Dry eye is marked by symptoms of ocular irritation, fatigue, photophobia and other symptoms resulting from ocular surface damage. The most prevalent form of dry eye is evaporative dry eye (EDE), which is primarily due to a decreased quality and quantity of the tear lipid layer. The tear lipid layer is an important component to the tear film, acting as a barrier against tear evaporation, inhibiting it by approximately 75-90%. Excessive tear-film evaporation leads to increased tear salinity, resulting in long-term phenotypic and pro-inflammatory changes to the cornea. Unfortunately, there has only been limited development in treatment options for EDE, due to low repeatability of clinical test and poor correlation with symptoms seen in current diagnostic tests.
This has served as an impetus to look for new ways to diagnose it, with recent research focused on using infrared thermography (IRT) to assess ocular surface cooling (OSC) as an indirect measure of tear film evaporation. This is based on the theory that when tear evaporation occurs, the phase change from liquid to gas is associated with heat transfer to the surrounding environment, and thus OSC. This was not conclusively demonstrated until our study; more importantly, the study showed that localized areas of OSC represented regions of tear lipid layer breakup, which was important as it is thought to be where the discomfort associated with EDE originates.
Once a greater understanding of what OSC represented was gained, it was important to define the repeatability of it. For the measurement to be clinically significant, a study was designed that determined the inter-day and intra-day profile repeatability, which was found to have a good inter-day repeatability in an EDE cohort. Next, it was determined that IRT appeared to overcame a major issue found with current EDE tests, which is the poor association between signs and symptoms.
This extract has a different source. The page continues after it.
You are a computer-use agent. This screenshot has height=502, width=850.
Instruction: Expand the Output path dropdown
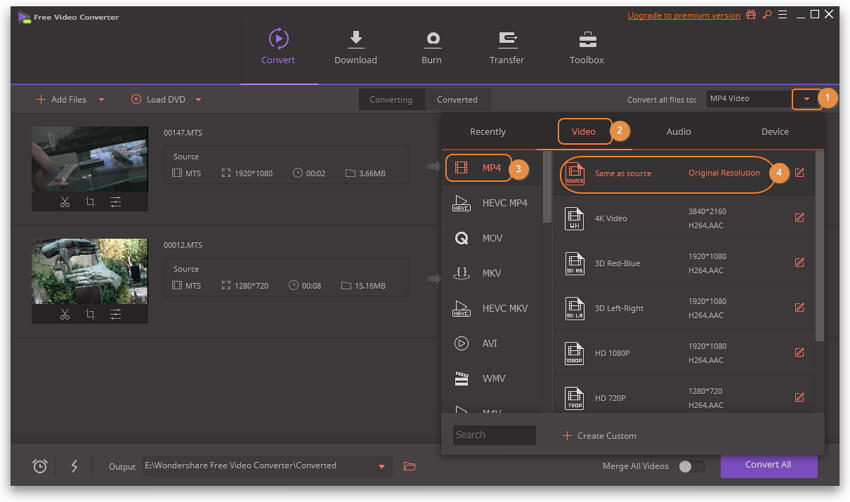click(381, 466)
Even if tear-film instability reflects the level of irritation on the ocular surface, it is important to recognize that ocular discomfort experienced by an individual is not solely defined by physical disruption to the ocular surface, but by how cognition influences its perception. One of the most important cognitive factors in influencing pain perception is pain sensitivity, as it is linked with analgesic use after surgery and risk of developing chronic pain. Research on this topic has been limited, as measuring pain sensitivity involves determining the level of induced pain that can be tolerated, making it time-intensive, expensive and requires inducing pain in healthy subjects. The Pain Sensitivity Questionnaire (PSQ) remedies this issue, as it is a self-rating instrument that asks individuals to rate the pain they feel they would experience in imagined painful situations. In our work, a higher PSQ score (i.e., greater pain sensitivity) was associated with increased dry eye symptoms and contact lens discomfort.
In conclusion, the work described in the dissertation appears to suggest the viability of a novel diagnostic test for dry eye; IRT is objective, repeatability and seems to be associated with ocular discomfort. Nevertheless, IRT cannot solely be used to understand the connection between signs and symptoms of dry eye but will rely on also recognizing that the inter-individual variability in pain sensitivity plays a significant role in defining that relationship. Significant advances in EDE were made but further understanding of how tear-film instability induces ocular discomfort is needed.